Solidarity with everyone, everywhere, who is living in fear and desperation, or mourning loved ones victim to the seemingly unending barbarity that surrounds us.

Saturday, 12 September 2015

Mornington Cresent 1895

Until normal service is resumed (if it ever is) I'm going to propose a game. This will be the ever popular 'Mornington Cresent' - though as this is the 1890s, we will of course be playing as if it were 1895. Not the rather humdrum 1895 of the Dreyfus Affair, Oscar Wilde's trial, and the murder of the Empress of Korea, of course, but the 1895 of the War of the Ruritanian Succession, the entry of the Astro-Hungarian Empire to the space-race, and the first use of the Galvanic Bombard.

The game will use the standard Tudor Court Rules, with all the variations considered by Trumpington judged as valid, except those that for obvious reasons aren't; there will be no suspension of gambits; and play will be constant rather than sequential, though of course, one cannot both serve and receive without a return. As this is 1895, all currency will of course be pre-decimal, though I suspect most people still play using pre-decimal coinage in any case.

Trusting that such an approach will be met with favour, I will start the proceedings by serving thusly:

Tower Hill.

Sunday, 12 July 2015

Final load of VBCW flags (for now)

The Fictional Flags pages continue to offer inspiration for VBCW: this time, I'm looking at flags for Fascist forces in my NE theatre of VBCW.

This is a link to a page of Nazi-inspired flags. In particular, I'm thinking that the flags of Richard III (from the McKellern movie), the flag of Libria (from the film Equilibrium), and the flag of the Arctic Nation (from the Blacksad graphic novels), would all make good flags for Fascist units. There's also, on a different page here, a flag of the 'Teen Titans East' which looks like a convincing Fascist flag.

None of these are my flags. But when I get round to sorting out my Fascist militia units, these might be some of the flags they could use.

Sunday, 1 February 2015

More VBCW flags

Carrying on from the last post about VBCW, I thought I'd include some flags for socialist factions.

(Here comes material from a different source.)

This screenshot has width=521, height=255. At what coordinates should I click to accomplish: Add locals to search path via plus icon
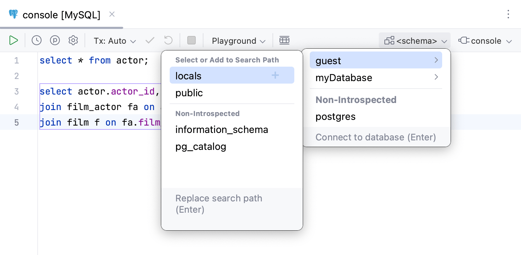pos(275,75)
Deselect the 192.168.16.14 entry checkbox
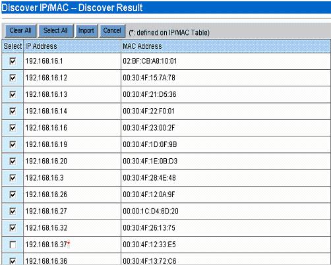The image size is (331, 265). [13, 111]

In some ways I'm not very happy about these. In one way, they're fine, they have something of a Russian Civil war quality to them - red flags with some simple logos and some text. I've included red-and-white and red-and-gold flags as some players like to have different socialist factions - I'm assuming that the red-and-gold flags are those of 'official' Communist Party units, while the red-and-white are of units not aligned to the ComIntern; maybe Trotskyists, or aligned with the many other socialist groups of the 1930s.

The legends relate to units likely to make it into my campaign, set aound North Durham - the first flag on sheet 1 is of the South Medomsley Workers' Militia, South Medomsley being a coalmine in North-West Durham; the Oxhill Irregulars flag is fairly self-explanatory, Oxhill being a small settlement near where I went to school; on sheet 2, the first flag refers to the Wardley Branch of the Durham Mineworkers' Union Militia, and the second to the Union of Boiler-makers and Platers, from the shipyards on the Tyne. I made up both the unions, but were something like the VBCW to have happened, my guess is 'Red Guard' units like this based on unions and workplaces would have been formed.

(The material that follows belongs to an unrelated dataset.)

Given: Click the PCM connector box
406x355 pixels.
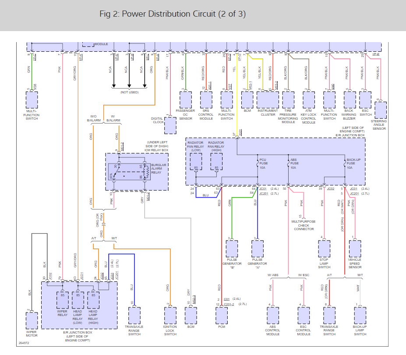Looking at the screenshot, I should point(222,316).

However, the problem I have with these banners is that they really don't represent the traditions of banner-making in British society between the wars. Union branches, Masonic lodges, co-operative societies, brass bands, the Women's Institute, the Boy's Brigade - loads of organisations had banners. People were well used to them, they marched behind them, loads of people must have worked on them. So how come these flags look like they were quickly designed by someone with no graphical talent?

They should really be more like this, I think:

When I work out how to get the scrolly text, elaborate backgrounds and portriature, then perhaps I'll be able to make some banners that really represent the traditions of British banner-making.